Врач, пожав плечами, поторопился уйти с глаз начальства.
А Федька вернулся в барак, кляня затею.
С каждым днем все нестерпимее становилась боль. Случалось, прихватывало на работе. Приступы начали валить с ног, мутить сознание. Что бы ни поел, одолевали изжога и рвота.
— Э-э, кент, хреновы твои дела! Загремишь скоро копытами вперед. До звонка не дотянешь, — сочувствовали зэки, глядя на Федьку с жалостью.
— Не трандели бы вы ему на уши, мать вашу в жопу! — разозлился на фартовых пахан барака и, позвав к себе Федьку, заговорил необычно тепло: — Файный ты кент! Потому хочу вытянуть из хворобы! Ни с кем-то, со мной такое же вот было, лет двадцать назад. Так меня один старый хмырь научил. Подсказал мочу пить. Свою. Натощак. А в зоне сытно не бывает. Хлещи вместо воды и чифиру. Поначалу гадко. Принудить себя надо. Ну это так же, как охрану зырить. Век бы ее не знать.
Федьку передернуло от мысли о моче. Он не мог себе представить, как будет пить ее. К горлу тошнотворный ком поднялся.
— Не смогу, — выдохнул трудно.
— Дышать захочешь, справишь. Понятное дело — не водяра! Кайфа не поймаешь. Но ты не на воле. Выбора нет! Бери банку и… Не посей мозги! Дыхалку перехвати для начала. Потом свыкнешься, как со старым пидором, когда другого выбору нет.

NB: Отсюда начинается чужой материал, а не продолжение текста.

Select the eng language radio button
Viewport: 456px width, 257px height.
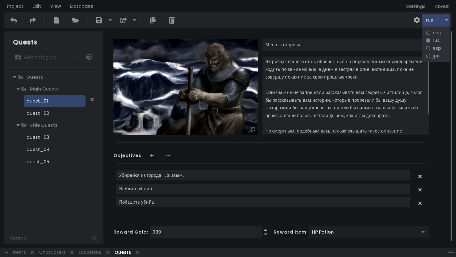(428, 33)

Федька пил мочу, прячась от зэков.
Поначалу рвало. Он зажимал нос. А потом уговорил себя. И уже через три дня почувствовал, как отпускает, глохнет боль. Даже ноги стали послушнее. Начали очищаться бронхи. Спокойнее и крепче спал. Даже десны выравниваться начали, проходили шишки.

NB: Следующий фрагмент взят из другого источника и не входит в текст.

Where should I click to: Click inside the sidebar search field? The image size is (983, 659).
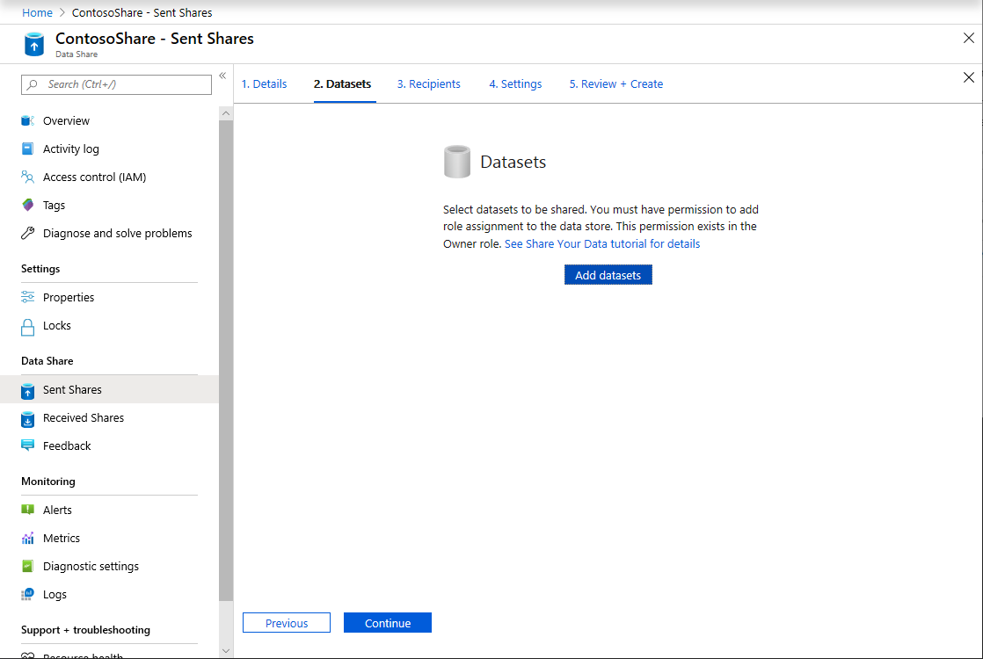click(x=115, y=83)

Приступы уже через месяц ослабли, а потом перешли в терпимую недолгую боль, которая еще через месяц исчезла совсем.
А тут в зону приехала бригада врачей. Средь них стоматолог-протезист. И через пять дней сделали они Федьке съемные протезы. И совсем ожил он. Колбасу, переданную с воли Власом, есть начал. Перестал хандрить, веселее на жизнь смотрел, слыша со всех сторон, что ходки кончаются, а жизнь продолжается.

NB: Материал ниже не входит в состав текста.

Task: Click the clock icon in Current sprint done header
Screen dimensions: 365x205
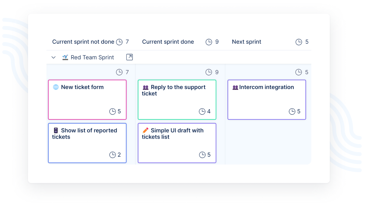Action: 209,42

Фартовые барака и рады были бы соблюдать воровской закон и не ходить «на пахоту». Но…
Начальник зоны еще пять лет назад поставил у дверей фартового барака охрану, велев ей не пускать законников ни в столовую, ни на кухню, ни в ларек, если не выходят на работу.
Не помогла буза, не спасла поголовная недельная голодовка. Пока не согласились работать все до единого, вконец измучил воров. Штрафными изоляторами, пробежками по глубокому снегу по территории двора вымотал вконец.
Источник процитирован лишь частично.